■ Brano da leggere
━━━━━━━━━━━━━━━━━━━━
Le recentissime posizioni con cui i neo Presidenti del Piemonte e del Veneto, Cota e Zaia, intendono contrastare l'aborto, se in sè e per sè sono buone, stridono nettamente con il trattamento che gli stessi, assieme ad esponenti non solo della Lega Nord, riservano agli immigrati irregolari. Spesso questi - se li si incontra personalmente - sono poveri in fuga da guerre civili o da gravi disordini sociali; disperati che meritano accoglienza e non criminalizzazione. Come si può dunque attribuire dignità di vita umana - giustamente - all'embrione ed essere, nel contempo, draconiani, ormai anche mediante norme giuridiche, nei confronti di queste persone ?
━━━━━━━━━━━━━━━━━━━━
■ Materiale fornito
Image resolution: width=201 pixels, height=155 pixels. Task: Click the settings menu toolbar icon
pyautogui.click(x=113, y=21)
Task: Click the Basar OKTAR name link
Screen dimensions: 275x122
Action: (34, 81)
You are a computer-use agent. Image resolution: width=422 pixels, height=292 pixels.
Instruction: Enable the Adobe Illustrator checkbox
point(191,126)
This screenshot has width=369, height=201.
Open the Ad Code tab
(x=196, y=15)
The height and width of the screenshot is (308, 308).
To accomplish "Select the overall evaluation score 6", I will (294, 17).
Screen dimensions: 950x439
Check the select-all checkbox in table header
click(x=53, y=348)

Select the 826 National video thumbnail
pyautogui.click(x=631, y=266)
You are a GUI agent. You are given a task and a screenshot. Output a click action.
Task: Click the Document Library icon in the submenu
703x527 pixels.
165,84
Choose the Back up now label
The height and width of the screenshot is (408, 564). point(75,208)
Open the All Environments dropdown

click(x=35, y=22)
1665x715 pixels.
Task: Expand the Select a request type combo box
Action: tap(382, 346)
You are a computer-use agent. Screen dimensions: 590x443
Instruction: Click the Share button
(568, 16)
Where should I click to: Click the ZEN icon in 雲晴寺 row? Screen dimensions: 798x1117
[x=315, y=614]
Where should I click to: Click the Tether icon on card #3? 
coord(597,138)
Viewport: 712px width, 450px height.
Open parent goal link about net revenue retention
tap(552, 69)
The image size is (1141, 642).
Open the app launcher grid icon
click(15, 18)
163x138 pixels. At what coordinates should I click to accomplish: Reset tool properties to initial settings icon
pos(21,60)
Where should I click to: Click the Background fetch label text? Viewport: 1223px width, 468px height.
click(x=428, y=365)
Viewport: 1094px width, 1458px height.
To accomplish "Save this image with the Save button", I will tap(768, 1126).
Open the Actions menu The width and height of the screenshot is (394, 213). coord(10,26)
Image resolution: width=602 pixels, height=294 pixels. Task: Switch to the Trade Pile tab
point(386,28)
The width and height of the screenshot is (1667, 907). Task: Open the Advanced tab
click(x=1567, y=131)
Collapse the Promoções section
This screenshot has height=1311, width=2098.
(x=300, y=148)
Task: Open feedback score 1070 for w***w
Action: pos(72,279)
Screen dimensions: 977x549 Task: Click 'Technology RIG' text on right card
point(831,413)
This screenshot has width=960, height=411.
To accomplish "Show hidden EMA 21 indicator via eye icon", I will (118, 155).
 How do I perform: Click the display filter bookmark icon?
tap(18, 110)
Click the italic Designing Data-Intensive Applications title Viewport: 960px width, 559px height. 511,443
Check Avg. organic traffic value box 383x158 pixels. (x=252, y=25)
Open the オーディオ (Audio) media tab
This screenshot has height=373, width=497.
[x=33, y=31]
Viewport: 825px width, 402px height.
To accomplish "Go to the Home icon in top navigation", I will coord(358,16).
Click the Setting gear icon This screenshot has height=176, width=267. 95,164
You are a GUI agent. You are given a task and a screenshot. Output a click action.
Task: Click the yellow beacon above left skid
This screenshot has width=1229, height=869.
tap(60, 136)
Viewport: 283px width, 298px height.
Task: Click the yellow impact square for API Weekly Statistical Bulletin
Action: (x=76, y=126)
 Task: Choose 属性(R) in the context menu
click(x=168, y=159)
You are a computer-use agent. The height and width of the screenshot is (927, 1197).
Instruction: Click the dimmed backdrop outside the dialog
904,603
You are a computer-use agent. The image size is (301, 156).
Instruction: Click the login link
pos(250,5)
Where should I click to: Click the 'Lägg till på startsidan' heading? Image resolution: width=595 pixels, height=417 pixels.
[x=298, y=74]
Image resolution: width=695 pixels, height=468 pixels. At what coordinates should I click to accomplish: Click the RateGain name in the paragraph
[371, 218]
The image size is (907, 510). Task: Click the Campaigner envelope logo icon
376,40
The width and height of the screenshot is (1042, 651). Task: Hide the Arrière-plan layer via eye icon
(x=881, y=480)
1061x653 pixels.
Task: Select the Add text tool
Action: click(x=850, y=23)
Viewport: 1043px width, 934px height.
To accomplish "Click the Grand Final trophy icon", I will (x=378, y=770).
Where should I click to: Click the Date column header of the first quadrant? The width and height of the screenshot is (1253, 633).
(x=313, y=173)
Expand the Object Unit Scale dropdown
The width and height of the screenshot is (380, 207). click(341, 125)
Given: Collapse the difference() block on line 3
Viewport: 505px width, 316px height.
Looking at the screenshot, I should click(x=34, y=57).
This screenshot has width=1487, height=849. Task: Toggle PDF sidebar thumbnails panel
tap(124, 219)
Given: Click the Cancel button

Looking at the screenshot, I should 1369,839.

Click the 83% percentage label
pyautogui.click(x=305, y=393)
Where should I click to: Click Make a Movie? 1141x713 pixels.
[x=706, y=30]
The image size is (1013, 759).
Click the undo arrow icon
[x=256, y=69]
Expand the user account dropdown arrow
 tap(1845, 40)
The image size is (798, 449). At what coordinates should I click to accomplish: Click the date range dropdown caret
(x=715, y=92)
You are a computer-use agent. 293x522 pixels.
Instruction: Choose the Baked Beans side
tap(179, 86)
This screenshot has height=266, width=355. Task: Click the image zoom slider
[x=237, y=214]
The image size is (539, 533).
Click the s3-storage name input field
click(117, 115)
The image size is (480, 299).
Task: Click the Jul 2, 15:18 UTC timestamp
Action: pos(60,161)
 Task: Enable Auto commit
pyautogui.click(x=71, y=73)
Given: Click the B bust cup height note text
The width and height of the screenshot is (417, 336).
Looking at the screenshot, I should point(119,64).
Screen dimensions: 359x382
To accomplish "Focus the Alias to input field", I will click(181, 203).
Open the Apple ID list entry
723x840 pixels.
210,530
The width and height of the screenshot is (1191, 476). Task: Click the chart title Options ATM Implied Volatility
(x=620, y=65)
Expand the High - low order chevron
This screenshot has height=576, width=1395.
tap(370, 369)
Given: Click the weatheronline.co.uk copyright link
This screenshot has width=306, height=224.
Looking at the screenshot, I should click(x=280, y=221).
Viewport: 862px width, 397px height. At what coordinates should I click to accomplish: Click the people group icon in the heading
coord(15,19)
━━━━━━━━━━━━━━━━━━━━
■ Compito assegnato 1
Elenca tutti i nomi propri che compaiono nel brano su aborto e immigrati.
■ Compito assegnato 2
Prosegui il brano su aborto e immigrati partendo dalla sua ultima frase.
Le voci provengono da una fonte diversa.

■ Risposta all'esercizio 1
Piemonte, Veneto, Cota, Zaia, Lega Nord

■ Risposta all'esercizio 2
"Ero forestiero e mi avete ospitato", recita il Vangelo di Matteo (25, 35). Ma anche l'Antico testamento è nutrito di passi come: "non maltratterai lo straniero e non lo opprimerai, perchè anche voi foste stranieri nel paese d'Egitto" (Esodo 22, 21). Peraltro moltissimi italiani sono stati, e sono tuttora, emigranti. O si è cristiani sempre, quindi, o non lo si è mai, a meno di realizzare mere strumentalizzazioni politiche, che nulla hanno a che spartire con la vera Legge di Cristo.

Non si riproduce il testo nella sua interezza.